His advisors can make him look more ‘prime ministerial’, less partisan and speak like a statesman instead of delivering one rant after the other at election rallies, promoting more fear than hope
Who can possibly stop the Prime Minister from campaigning? The answer clearly is nobody and nothing. There is no law that bars him from campaigning in poll-bound states and address political rallies. He is well within his rights to do so and he cannot be faulted because in India, as elsewhere in the democratic world, there is one election or the other taking place all the time. There is, therefore, no dearth of opportunity for the Prime Minister to impress people with his oratory and with the depth of his vision.
So, why would anyone object to the Prime Minister devoting most or all his time to campaigning? Prime Ministers before him did not spare as much time campaigning surely cannot be a good enough reason to criticize him for doing so? So what if he is mocked as being a Pracharmantri, Publicity Minister, rather than a Pradhanmantri? If previous Prime Ministers did not have his oratorial skill and charisma, Narendra Modi cannot in all fairness be blamed. Who again can blame him for missing sessions of the Parliament in favour of campaigning? Who knows better than him that his presence in Parliament is no longer required to get legislative work done? There can therefore be no quarrel with his belief that he needs to impress people more than Parliament. Doesn’t he have a direct connect with the people who adore him and wait for the better part of the day to hear his uplifting and inspiring speeches? And if he is accused of squandering his days in campaigning, he is clearly making up for the lost hours at night. He after all works tirelessly through the night because he doesn’t require much sleep. And who can deny the possibility that he is utilising his travel time to take important administrative decisions and do his ‘official’ work? There is clearly no good reason for him to stop being on ‘poll mode’ all the time.

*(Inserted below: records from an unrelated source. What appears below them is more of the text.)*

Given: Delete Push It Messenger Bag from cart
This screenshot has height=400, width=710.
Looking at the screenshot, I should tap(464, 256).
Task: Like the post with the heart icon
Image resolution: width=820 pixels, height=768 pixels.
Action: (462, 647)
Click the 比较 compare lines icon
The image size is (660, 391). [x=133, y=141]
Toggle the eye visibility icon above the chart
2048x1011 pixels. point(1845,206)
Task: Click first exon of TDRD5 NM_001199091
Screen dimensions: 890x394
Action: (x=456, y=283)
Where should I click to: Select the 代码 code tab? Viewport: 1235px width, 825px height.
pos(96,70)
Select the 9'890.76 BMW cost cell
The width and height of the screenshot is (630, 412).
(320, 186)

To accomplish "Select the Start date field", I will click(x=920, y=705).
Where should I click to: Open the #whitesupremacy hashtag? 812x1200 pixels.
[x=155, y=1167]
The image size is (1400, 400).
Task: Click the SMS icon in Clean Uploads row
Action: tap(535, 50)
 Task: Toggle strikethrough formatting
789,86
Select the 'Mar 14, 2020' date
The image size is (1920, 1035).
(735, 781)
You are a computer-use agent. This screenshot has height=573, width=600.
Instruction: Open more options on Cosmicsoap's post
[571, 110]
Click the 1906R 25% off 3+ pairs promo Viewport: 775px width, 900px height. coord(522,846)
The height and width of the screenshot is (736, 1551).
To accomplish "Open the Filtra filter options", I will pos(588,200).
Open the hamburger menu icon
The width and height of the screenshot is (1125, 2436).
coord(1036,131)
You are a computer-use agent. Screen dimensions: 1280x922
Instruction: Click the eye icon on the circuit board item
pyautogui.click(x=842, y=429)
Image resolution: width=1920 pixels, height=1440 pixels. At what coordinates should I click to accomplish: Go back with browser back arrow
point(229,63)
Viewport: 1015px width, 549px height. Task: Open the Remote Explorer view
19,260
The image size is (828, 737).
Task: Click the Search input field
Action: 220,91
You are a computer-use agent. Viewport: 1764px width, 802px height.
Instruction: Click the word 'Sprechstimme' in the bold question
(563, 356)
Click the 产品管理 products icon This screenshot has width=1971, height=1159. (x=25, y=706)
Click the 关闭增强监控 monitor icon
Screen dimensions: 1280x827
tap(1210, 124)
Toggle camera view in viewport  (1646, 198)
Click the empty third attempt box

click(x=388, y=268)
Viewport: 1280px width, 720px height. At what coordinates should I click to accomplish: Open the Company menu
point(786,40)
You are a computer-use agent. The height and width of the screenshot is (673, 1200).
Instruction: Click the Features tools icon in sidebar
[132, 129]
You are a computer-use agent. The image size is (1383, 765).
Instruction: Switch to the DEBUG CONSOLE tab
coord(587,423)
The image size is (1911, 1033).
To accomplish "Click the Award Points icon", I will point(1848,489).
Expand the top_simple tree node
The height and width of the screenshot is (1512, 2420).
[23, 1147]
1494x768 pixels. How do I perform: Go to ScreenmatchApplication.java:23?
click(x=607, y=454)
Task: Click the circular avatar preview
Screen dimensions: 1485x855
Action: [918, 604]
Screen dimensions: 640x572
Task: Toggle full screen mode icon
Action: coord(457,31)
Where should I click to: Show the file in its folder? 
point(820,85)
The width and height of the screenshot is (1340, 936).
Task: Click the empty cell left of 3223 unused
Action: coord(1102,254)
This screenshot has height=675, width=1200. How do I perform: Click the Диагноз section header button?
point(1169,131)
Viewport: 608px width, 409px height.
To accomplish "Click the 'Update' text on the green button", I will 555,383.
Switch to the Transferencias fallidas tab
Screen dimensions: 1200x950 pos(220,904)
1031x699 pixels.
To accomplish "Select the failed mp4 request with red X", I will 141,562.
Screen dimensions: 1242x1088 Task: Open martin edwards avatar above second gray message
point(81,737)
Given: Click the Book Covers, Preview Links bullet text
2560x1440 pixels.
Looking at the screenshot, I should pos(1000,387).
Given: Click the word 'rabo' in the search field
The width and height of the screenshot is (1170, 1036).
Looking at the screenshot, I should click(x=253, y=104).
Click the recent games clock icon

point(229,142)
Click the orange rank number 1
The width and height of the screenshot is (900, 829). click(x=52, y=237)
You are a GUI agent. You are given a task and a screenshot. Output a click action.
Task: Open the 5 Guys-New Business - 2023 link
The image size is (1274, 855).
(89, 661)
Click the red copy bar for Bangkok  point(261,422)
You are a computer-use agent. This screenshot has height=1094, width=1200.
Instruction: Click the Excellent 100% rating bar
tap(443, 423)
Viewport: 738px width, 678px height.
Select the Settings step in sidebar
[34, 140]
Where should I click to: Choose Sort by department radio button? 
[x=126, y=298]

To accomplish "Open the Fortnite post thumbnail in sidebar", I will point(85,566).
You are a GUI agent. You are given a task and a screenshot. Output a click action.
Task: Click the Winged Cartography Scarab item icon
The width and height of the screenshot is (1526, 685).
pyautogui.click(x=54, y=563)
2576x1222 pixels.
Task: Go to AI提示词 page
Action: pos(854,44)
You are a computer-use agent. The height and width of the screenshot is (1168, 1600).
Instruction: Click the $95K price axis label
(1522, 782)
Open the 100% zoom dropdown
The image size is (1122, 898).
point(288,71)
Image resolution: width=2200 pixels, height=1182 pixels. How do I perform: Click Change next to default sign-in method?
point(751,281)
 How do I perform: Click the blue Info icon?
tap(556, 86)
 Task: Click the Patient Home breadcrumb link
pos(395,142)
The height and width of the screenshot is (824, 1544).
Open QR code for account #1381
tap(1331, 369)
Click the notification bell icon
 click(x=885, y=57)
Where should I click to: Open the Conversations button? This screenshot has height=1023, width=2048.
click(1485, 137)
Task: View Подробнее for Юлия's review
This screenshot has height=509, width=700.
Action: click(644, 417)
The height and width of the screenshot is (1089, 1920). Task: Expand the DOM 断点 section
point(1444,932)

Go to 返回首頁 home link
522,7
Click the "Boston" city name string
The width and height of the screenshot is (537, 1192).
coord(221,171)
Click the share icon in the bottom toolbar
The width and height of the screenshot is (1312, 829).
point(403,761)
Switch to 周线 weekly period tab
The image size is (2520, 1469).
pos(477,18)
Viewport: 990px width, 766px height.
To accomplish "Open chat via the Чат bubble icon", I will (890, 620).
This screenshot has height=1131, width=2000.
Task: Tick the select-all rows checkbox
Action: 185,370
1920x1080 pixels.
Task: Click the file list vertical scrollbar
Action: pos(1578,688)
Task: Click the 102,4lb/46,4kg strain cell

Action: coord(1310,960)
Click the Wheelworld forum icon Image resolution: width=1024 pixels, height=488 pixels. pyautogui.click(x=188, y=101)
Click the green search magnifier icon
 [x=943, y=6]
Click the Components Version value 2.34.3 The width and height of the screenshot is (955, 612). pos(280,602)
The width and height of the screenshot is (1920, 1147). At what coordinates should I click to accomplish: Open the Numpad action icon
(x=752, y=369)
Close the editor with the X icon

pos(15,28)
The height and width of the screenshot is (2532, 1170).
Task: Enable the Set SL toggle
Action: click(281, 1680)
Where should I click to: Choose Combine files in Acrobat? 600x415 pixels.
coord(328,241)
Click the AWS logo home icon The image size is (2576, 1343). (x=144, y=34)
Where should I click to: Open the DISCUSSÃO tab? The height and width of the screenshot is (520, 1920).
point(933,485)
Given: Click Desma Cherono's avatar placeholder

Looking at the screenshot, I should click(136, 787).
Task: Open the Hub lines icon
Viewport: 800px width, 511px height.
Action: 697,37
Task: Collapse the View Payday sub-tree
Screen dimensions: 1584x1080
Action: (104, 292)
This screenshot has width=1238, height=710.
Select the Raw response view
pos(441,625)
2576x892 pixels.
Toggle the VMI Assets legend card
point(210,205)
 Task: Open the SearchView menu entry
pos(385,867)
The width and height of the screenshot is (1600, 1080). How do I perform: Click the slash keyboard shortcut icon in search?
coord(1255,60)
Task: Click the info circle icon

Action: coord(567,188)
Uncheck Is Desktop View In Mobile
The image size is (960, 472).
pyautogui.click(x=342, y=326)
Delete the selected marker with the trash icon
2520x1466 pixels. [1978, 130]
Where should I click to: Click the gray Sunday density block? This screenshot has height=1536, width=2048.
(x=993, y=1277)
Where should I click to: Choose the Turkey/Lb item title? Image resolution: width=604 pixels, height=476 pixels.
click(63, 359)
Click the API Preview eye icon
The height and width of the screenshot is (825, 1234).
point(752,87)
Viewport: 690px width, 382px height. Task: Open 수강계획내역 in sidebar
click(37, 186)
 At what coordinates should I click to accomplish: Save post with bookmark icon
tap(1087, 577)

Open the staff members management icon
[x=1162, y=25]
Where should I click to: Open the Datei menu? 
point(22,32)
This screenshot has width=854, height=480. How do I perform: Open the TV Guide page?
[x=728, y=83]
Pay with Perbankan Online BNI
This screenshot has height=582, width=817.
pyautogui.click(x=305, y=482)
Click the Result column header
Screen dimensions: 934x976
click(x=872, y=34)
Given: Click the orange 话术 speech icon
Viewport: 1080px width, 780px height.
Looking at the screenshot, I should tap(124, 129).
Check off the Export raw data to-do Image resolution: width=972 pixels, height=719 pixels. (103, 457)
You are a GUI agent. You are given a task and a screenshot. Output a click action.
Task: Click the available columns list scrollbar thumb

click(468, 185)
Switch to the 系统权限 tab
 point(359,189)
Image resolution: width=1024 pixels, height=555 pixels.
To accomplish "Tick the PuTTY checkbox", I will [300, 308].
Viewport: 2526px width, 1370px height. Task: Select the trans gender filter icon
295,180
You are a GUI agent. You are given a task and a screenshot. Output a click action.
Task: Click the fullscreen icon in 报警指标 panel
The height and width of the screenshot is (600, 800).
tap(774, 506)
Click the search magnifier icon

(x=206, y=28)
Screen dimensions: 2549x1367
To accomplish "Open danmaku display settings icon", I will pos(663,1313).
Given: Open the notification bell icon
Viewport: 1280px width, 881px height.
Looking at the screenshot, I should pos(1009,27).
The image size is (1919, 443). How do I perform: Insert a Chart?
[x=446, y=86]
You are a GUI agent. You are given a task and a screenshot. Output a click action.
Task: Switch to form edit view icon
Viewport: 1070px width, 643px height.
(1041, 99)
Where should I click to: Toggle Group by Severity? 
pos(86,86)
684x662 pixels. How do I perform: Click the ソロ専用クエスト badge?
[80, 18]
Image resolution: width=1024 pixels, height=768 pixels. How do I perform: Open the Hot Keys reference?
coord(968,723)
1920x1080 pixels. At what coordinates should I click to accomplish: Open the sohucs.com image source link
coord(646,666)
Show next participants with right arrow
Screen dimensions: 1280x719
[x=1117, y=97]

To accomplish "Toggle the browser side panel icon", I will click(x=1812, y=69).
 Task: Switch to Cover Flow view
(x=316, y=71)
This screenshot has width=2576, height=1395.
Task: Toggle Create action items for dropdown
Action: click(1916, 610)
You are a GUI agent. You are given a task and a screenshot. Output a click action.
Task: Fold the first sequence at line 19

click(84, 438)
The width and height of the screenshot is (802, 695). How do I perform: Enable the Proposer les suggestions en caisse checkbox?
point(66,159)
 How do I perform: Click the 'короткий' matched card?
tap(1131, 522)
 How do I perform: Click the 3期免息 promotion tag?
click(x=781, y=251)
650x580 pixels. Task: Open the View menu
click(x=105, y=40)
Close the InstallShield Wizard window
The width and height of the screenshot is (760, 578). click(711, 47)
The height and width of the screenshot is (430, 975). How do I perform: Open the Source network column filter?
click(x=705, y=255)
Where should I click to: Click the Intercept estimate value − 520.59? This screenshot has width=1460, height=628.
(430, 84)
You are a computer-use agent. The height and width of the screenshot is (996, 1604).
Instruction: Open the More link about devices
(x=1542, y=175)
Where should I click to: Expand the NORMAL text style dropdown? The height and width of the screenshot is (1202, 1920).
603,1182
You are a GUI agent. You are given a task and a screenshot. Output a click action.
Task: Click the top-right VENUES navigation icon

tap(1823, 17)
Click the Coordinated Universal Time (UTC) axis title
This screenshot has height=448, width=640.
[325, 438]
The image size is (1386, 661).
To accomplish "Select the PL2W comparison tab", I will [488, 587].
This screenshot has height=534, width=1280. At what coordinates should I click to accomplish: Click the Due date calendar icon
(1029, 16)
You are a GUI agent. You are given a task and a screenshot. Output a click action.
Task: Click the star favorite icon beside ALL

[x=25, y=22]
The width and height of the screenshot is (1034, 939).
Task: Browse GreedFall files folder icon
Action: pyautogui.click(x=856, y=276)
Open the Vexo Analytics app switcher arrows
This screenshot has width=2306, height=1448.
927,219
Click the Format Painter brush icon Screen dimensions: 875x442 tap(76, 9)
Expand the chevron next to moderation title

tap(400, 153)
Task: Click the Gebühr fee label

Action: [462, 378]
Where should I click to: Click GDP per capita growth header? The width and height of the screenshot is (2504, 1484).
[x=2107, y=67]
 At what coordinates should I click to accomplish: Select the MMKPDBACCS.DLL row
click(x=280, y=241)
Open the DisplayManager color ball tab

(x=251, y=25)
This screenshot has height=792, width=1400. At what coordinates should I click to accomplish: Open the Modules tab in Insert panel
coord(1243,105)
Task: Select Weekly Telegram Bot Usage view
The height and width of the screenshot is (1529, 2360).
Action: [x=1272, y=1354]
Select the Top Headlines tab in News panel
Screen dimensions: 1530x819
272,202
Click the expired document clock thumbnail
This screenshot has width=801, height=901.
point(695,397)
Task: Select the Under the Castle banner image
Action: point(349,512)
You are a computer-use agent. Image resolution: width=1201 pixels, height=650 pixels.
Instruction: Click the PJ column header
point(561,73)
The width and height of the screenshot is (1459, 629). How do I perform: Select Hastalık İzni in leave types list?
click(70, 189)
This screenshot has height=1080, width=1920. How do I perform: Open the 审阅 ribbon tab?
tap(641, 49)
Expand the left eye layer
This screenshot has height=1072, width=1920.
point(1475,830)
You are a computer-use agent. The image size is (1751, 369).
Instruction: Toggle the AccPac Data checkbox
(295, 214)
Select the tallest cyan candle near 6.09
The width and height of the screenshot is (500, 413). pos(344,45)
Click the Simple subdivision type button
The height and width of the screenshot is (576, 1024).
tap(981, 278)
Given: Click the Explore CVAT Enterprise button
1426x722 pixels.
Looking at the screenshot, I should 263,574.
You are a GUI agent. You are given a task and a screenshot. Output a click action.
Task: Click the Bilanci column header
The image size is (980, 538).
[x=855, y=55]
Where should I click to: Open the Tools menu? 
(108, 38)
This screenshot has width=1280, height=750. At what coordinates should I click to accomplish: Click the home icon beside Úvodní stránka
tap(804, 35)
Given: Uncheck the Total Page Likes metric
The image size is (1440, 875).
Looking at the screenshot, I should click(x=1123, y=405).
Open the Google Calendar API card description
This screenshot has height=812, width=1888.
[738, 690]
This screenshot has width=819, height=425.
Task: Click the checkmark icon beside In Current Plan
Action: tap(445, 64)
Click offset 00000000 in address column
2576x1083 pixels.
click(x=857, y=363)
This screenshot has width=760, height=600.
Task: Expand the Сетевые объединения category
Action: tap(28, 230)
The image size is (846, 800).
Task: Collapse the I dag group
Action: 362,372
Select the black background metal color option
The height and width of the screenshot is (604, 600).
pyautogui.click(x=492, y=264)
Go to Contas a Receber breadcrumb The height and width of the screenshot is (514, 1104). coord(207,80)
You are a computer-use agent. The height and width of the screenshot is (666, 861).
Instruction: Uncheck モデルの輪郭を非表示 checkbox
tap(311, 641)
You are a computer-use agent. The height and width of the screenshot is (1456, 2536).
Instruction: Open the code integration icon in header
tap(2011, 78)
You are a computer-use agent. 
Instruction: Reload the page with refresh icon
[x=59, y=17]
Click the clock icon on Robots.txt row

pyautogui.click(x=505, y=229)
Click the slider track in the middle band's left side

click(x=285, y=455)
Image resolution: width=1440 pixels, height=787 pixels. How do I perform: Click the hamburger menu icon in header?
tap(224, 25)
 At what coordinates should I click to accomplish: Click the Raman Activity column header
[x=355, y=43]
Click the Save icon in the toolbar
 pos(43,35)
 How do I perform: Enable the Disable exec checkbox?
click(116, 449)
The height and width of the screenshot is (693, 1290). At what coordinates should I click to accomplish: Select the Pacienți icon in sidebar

But there was a reason why Prime Ministers before him spent more time in their offices, discussing policy and weighing options before taking decisions. It is entirely possible that they had a less brilliant mind than the current Prime Minister and instead of two minutes taken by the incumbent, took hours to grasp the complexities of the economy and administration. They might have been ‘less decisive’ than Mr. Modi. It is also possible that they lacked the energy, stamina and the motivation that drive the present Prime Minister. But there was another reason that might have persuaded them to allow others to be on the ground and campaign. Prime Ministerial visits, planned for days, invariably divert the attention, time and energy of the local administration to making arrangements for him. To put it bluntly, Prime Ministerial visits cost money, time and frayed nerves and destabilise the administration for days. But none of these reservations would matter if the present Prime Minister had something substantial to say during the campaign. If only his speeches uplifted the soul of the people, gave them hope and informed them of how their foreseeable future would become brighter, it would all be worth the trouble and the money. But his speeches are often vicious rants, marked by dog whistles, innuendos and factual inaccuracies. What is more, he refuses to even address public concerns like unemployment and inflation.
While it is pointless to even mention ‘level playing field’, his advisors could at least help him conduct himself better, more like a Prime Minister, and speak a little more sense?